#### Work task:
Copy each line of the records that holds the string "agent".

Supplied material Block Start

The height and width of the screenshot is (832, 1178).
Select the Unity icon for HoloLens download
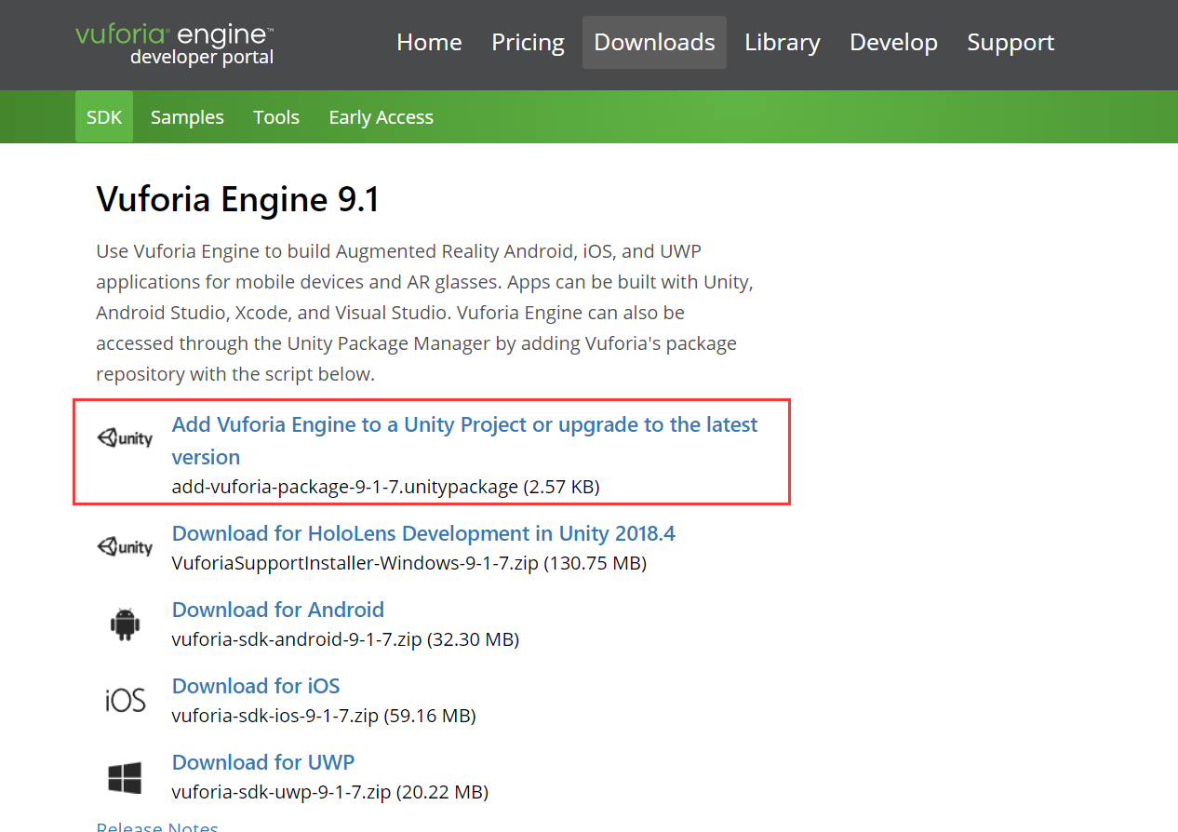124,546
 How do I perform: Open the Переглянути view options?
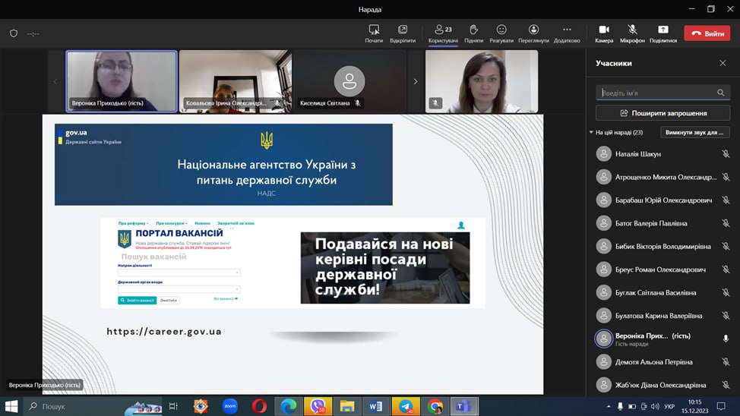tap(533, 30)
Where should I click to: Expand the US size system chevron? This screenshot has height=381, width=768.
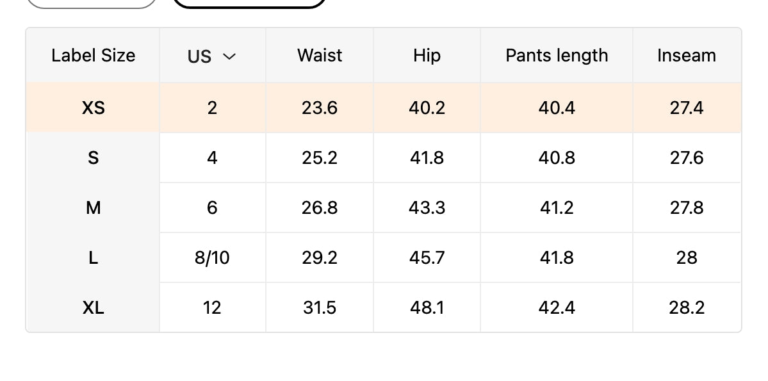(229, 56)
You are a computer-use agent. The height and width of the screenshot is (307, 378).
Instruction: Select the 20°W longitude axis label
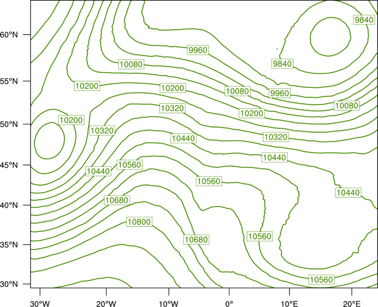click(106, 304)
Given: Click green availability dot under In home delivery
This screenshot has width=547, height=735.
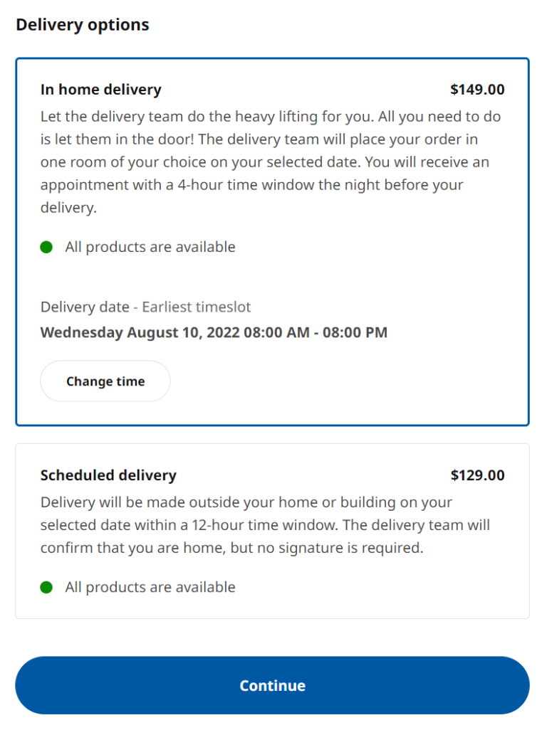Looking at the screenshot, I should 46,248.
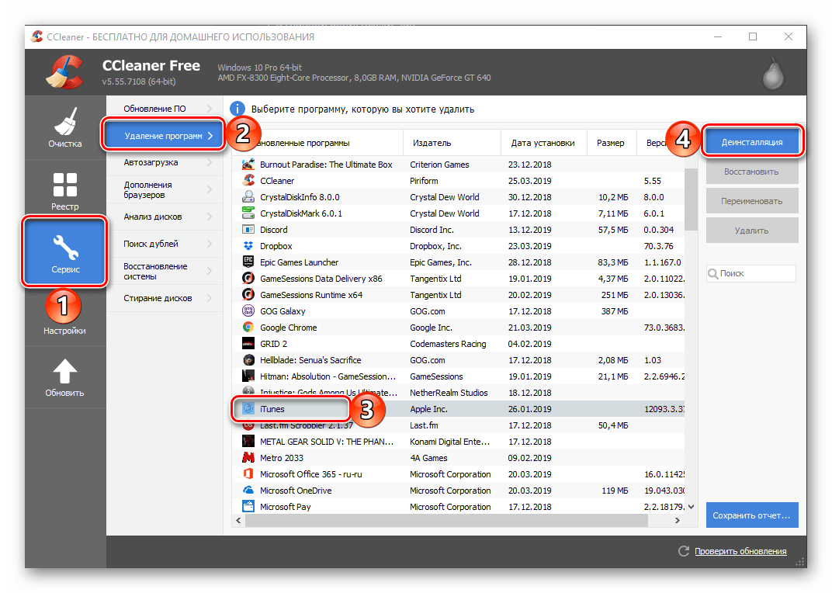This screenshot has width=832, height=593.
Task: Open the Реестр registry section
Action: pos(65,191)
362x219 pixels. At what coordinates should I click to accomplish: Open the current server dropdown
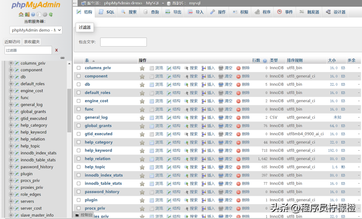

Supplied material Block End
Supplied material Block Start

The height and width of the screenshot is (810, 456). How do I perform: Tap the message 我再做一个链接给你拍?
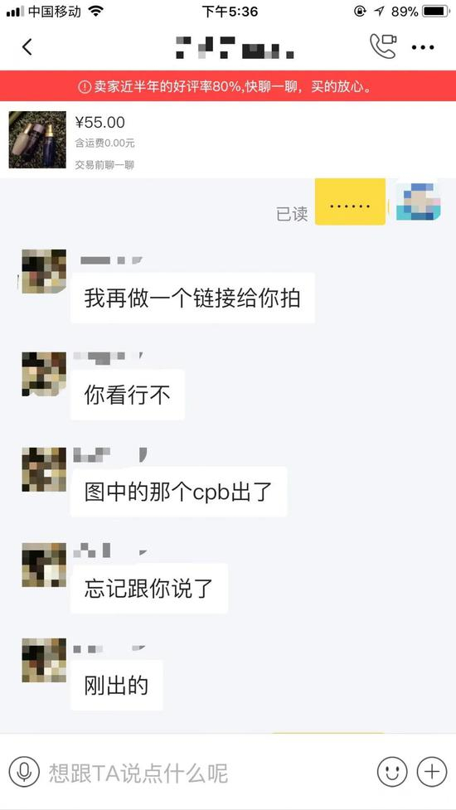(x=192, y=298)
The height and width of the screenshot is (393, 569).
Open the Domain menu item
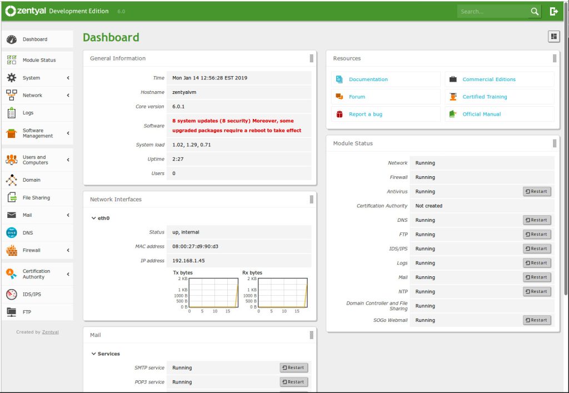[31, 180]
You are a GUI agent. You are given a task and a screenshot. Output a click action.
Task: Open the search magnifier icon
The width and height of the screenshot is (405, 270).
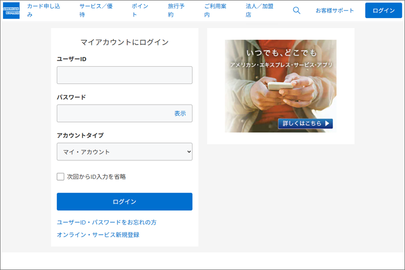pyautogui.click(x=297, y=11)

Supplied material Block End

#### Response:
You are a computer-use agent. The height and width of the screenshot is (307, 378).
You are a GUI agent. You are given a task and a screenshot. Output a click action.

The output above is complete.